§ What the task asks: Take the entries below and reproduce them word for word.

Records from a dataset
++++++++++++++++++++

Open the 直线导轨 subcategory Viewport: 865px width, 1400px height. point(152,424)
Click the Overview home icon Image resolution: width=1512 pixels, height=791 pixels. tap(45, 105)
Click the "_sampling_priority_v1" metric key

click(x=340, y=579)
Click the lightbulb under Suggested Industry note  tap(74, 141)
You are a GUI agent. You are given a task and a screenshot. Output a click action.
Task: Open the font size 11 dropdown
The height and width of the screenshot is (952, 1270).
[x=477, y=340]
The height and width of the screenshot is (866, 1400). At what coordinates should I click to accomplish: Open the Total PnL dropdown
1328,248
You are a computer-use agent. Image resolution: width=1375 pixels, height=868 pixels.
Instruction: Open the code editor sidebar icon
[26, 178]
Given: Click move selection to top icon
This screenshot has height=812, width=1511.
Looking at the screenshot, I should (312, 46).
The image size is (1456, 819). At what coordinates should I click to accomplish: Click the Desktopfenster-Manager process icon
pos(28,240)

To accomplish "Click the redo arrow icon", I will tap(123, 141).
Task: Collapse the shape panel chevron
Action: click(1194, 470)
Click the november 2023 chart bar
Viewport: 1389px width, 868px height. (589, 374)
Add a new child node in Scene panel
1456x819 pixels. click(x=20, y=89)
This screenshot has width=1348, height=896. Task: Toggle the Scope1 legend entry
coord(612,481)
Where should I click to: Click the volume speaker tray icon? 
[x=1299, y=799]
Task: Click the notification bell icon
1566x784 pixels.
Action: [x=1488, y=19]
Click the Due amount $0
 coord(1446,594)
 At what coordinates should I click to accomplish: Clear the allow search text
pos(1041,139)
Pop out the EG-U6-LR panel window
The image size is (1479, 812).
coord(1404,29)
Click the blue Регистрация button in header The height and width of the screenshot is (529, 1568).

++++++++++++++++++++

§ Result for this exercise:
Open the 直线导轨 subcategory Viewport: 865px width, 1400px height. point(152,424)
Click the Overview home icon Image resolution: width=1512 pixels, height=791 pixels. tap(45, 105)
Click the "_sampling_priority_v1" metric key

click(x=340, y=579)
Click the lightbulb under Suggested Industry note  tap(74, 141)
You are a GUI agent. You are given a task and a screenshot. Output a click action.
Task: Open the font size 11 dropdown
The height and width of the screenshot is (952, 1270).
[x=477, y=340]
The height and width of the screenshot is (866, 1400). At what coordinates should I click to accomplish: Open the Total PnL dropdown
1328,248
You are a computer-use agent. Image resolution: width=1375 pixels, height=868 pixels.
Instruction: Open the code editor sidebar icon
[26, 178]
Given: Click move selection to top icon
This screenshot has height=812, width=1511.
Looking at the screenshot, I should (312, 46).
The image size is (1456, 819). At what coordinates should I click to accomplish: Click the Desktopfenster-Manager process icon
pos(28,240)

To accomplish "Click the redo arrow icon", I will tap(123, 141).
Task: Collapse the shape panel chevron
Action: click(1194, 470)
Click the november 2023 chart bar
Viewport: 1389px width, 868px height. (589, 374)
Add a new child node in Scene panel
1456x819 pixels. click(x=20, y=89)
This screenshot has width=1348, height=896. Task: Toggle the Scope1 legend entry
coord(612,481)
Where should I click to: Click the volume speaker tray icon? 
[x=1299, y=799]
Task: Click the notification bell icon
1566x784 pixels.
Action: [x=1488, y=19]
Click the Due amount $0
 coord(1446,594)
 At what coordinates should I click to accomplish: Clear the allow search text
pos(1041,139)
Pop out the EG-U6-LR panel window
The image size is (1479, 812).
coord(1404,29)
Click the blue Регистрация button in header The height and width of the screenshot is (529, 1568).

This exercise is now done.